About this exercise
When a line of the records contains "range", copy it.

Information supplied
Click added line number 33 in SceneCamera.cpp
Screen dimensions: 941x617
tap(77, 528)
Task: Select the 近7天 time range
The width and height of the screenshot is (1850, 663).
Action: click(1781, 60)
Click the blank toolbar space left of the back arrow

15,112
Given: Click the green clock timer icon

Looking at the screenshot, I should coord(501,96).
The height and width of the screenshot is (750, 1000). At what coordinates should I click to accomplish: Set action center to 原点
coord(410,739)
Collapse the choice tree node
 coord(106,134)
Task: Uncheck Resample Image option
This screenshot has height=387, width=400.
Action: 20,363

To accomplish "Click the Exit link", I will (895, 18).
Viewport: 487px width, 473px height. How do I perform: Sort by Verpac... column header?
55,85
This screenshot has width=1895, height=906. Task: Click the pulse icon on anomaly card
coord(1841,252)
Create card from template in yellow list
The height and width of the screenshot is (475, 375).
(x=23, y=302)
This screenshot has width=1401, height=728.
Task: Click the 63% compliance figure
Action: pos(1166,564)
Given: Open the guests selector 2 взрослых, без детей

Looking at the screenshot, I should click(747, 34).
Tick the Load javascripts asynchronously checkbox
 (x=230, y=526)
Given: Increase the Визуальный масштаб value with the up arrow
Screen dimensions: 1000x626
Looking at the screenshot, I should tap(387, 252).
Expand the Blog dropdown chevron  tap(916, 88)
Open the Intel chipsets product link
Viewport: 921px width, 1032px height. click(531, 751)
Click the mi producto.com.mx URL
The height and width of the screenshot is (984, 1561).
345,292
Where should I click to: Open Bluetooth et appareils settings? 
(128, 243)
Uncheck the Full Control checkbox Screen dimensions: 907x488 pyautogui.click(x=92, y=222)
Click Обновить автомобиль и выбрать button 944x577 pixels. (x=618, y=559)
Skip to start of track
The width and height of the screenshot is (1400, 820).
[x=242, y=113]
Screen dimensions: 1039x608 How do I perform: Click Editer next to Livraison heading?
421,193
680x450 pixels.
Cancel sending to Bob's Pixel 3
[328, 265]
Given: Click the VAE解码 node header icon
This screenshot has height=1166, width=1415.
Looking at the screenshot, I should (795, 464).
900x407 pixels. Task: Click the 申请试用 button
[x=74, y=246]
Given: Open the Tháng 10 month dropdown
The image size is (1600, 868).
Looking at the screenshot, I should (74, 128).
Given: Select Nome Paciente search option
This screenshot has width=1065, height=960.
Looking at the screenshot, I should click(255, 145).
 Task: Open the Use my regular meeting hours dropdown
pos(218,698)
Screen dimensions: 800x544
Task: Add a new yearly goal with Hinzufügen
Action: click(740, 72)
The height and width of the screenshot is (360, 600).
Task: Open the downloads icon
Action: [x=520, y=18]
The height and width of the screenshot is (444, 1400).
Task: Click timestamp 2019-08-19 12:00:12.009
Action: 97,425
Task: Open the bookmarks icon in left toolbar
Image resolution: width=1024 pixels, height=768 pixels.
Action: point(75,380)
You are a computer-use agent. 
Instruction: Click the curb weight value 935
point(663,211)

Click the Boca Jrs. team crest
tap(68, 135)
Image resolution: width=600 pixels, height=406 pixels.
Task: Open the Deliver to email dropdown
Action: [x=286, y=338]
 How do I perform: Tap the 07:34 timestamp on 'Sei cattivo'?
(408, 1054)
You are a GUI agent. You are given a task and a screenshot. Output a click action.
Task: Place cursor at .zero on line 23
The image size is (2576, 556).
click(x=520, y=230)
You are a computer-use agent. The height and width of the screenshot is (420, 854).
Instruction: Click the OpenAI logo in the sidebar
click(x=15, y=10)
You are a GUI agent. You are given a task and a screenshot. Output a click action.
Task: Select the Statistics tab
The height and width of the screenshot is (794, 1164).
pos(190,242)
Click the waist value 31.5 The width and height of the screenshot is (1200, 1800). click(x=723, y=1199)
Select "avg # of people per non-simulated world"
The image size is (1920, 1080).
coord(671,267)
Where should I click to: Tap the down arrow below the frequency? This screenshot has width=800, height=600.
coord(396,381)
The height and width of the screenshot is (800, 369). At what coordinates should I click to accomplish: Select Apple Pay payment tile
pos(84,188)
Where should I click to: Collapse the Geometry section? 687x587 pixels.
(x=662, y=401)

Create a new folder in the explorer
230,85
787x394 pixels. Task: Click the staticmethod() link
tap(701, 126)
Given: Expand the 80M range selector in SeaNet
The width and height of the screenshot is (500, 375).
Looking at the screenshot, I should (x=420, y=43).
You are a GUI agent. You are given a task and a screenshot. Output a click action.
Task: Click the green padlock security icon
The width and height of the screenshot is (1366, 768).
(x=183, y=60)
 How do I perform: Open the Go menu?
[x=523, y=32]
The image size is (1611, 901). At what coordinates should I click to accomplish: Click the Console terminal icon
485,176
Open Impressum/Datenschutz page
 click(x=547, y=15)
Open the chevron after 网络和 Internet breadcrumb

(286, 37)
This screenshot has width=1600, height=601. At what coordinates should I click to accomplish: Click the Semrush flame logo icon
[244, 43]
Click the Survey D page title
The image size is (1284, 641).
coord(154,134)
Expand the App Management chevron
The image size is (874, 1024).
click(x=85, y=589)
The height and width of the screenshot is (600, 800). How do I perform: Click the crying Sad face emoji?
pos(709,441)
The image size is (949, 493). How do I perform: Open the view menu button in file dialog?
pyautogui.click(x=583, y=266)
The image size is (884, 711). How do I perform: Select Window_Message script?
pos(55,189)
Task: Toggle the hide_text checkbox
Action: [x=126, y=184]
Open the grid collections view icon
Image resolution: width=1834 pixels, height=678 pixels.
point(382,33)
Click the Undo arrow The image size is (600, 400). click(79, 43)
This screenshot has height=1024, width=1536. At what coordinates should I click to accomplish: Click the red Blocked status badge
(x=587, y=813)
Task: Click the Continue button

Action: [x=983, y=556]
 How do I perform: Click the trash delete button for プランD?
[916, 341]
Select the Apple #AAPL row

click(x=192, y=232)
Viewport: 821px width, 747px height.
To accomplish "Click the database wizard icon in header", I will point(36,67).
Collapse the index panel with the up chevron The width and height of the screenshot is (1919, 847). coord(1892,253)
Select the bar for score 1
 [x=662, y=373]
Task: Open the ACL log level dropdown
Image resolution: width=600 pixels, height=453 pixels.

Problem solution
Task: Select the 近7天 time range
Given: Expand the 80M range selector in SeaNet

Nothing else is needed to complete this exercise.